[[ EXTRACTED MATERIAL open ]]

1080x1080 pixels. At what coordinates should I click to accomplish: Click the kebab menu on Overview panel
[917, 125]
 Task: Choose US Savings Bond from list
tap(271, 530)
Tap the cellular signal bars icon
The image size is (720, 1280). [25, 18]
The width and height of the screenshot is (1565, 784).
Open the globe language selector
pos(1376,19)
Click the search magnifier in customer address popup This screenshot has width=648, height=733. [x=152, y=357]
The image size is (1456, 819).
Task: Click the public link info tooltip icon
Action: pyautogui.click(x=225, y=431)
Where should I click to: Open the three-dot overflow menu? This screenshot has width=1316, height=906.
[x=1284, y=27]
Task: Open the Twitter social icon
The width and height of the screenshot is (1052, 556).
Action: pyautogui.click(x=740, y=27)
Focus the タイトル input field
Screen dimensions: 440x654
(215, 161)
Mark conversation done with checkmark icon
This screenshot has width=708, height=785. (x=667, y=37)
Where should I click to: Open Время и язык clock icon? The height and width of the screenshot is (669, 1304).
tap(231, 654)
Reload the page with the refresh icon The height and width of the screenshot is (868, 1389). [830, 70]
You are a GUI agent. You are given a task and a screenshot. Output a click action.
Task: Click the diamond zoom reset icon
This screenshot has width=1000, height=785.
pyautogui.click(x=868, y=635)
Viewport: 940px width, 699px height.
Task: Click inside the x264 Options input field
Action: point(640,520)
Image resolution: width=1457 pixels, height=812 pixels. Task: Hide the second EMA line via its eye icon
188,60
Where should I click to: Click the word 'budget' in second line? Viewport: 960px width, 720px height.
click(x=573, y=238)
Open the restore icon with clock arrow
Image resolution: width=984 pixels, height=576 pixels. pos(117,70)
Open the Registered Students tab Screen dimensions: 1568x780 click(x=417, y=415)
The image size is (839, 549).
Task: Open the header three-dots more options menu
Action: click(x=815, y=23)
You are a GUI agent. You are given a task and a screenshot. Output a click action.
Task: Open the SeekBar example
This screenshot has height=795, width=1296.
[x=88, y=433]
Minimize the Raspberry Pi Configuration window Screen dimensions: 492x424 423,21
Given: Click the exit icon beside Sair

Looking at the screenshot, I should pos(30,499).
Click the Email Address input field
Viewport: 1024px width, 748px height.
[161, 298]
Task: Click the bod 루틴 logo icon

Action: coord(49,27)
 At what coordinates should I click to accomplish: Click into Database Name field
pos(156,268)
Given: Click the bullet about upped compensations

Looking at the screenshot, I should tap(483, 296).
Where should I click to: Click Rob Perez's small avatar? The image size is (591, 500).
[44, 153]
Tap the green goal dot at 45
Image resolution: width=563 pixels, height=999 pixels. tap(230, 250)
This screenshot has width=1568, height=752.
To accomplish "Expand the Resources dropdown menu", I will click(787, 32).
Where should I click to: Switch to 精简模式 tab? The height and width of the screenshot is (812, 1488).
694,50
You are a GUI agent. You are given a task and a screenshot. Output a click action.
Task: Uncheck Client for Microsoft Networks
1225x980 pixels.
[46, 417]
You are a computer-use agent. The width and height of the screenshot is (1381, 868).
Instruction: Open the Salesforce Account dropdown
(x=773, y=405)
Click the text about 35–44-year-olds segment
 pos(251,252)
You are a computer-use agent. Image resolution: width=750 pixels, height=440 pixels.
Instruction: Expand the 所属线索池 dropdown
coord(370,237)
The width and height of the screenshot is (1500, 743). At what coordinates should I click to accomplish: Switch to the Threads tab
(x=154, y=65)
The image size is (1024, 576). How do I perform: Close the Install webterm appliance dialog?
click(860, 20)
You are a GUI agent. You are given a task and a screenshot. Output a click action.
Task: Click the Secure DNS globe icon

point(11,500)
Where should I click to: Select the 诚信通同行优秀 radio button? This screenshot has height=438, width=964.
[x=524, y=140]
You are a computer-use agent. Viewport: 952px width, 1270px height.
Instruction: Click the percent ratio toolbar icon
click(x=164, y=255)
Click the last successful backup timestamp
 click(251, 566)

[[ EXTRACTED MATERIAL closed ]]

EXERCISE:
Please reproduce each entry exactly as it appears.

EXERCISE RESPONSE:
1080x1080 pixels. At what coordinates should I click to accomplish: Click the kebab menu on Overview panel
[917, 125]
 Task: Choose US Savings Bond from list
tap(271, 530)
Tap the cellular signal bars icon
The image size is (720, 1280). [25, 18]
The width and height of the screenshot is (1565, 784).
Open the globe language selector
pos(1376,19)
Click the search magnifier in customer address popup This screenshot has width=648, height=733. [x=152, y=357]
The image size is (1456, 819).
Task: Click the public link info tooltip icon
Action: pyautogui.click(x=225, y=431)
Where should I click to: Open the three-dot overflow menu? This screenshot has width=1316, height=906.
[x=1284, y=27]
Task: Open the Twitter social icon
The width and height of the screenshot is (1052, 556).
Action: pyautogui.click(x=740, y=27)
Focus the タイトル input field
Screen dimensions: 440x654
(215, 161)
Mark conversation done with checkmark icon
This screenshot has width=708, height=785. (x=667, y=37)
Where should I click to: Open Время и язык clock icon? The height and width of the screenshot is (669, 1304).
tap(231, 654)
Reload the page with the refresh icon The height and width of the screenshot is (868, 1389). [830, 70]
You are a GUI agent. You are given a task and a screenshot. Output a click action.
Task: Click the diamond zoom reset icon
This screenshot has width=1000, height=785.
pyautogui.click(x=868, y=635)
Viewport: 940px width, 699px height.
Task: Click inside the x264 Options input field
Action: point(640,520)
Image resolution: width=1457 pixels, height=812 pixels. Task: Hide the second EMA line via its eye icon
188,60
Where should I click to: Click the word 'budget' in second line? Viewport: 960px width, 720px height.
click(x=573, y=238)
Open the restore icon with clock arrow
Image resolution: width=984 pixels, height=576 pixels. pos(117,70)
Open the Registered Students tab Screen dimensions: 1568x780 click(x=417, y=415)
The image size is (839, 549).
Task: Open the header three-dots more options menu
Action: click(x=815, y=23)
You are a GUI agent. You are given a task and a screenshot. Output a click action.
Task: Open the SeekBar example
This screenshot has height=795, width=1296.
[x=88, y=433]
Minimize the Raspberry Pi Configuration window Screen dimensions: 492x424 423,21
Given: Click the exit icon beside Sair

Looking at the screenshot, I should pos(30,499).
Click the Email Address input field
Viewport: 1024px width, 748px height.
[161, 298]
Task: Click the bod 루틴 logo icon

Action: coord(49,27)
 At what coordinates should I click to accomplish: Click into Database Name field
pos(156,268)
Given: Click the bullet about upped compensations

Looking at the screenshot, I should tap(483, 296).
Where should I click to: Click Rob Perez's small avatar? The image size is (591, 500).
[44, 153]
Tap the green goal dot at 45
Image resolution: width=563 pixels, height=999 pixels. tap(230, 250)
This screenshot has width=1568, height=752.
To accomplish "Expand the Resources dropdown menu", I will click(787, 32).
Where should I click to: Switch to 精简模式 tab? The height and width of the screenshot is (812, 1488).
694,50
You are a GUI agent. You are given a task and a screenshot. Output a click action.
Task: Uncheck Client for Microsoft Networks
1225x980 pixels.
[46, 417]
You are a computer-use agent. The width and height of the screenshot is (1381, 868).
Instruction: Open the Salesforce Account dropdown
(x=773, y=405)
Click the text about 35–44-year-olds segment
 pos(251,252)
You are a computer-use agent. Image resolution: width=750 pixels, height=440 pixels.
Instruction: Expand the 所属线索池 dropdown
coord(370,237)
The width and height of the screenshot is (1500, 743). At what coordinates should I click to accomplish: Switch to the Threads tab
(x=154, y=65)
The image size is (1024, 576). How do I perform: Close the Install webterm appliance dialog?
click(860, 20)
You are a GUI agent. You are given a task and a screenshot. Output a click action.
Task: Click the Secure DNS globe icon

point(11,500)
Where should I click to: Select the 诚信通同行优秀 radio button? This screenshot has height=438, width=964.
[x=524, y=140]
You are a computer-use agent. Viewport: 952px width, 1270px height.
Instruction: Click the percent ratio toolbar icon
click(x=164, y=255)
Click the last successful backup timestamp
 click(251, 566)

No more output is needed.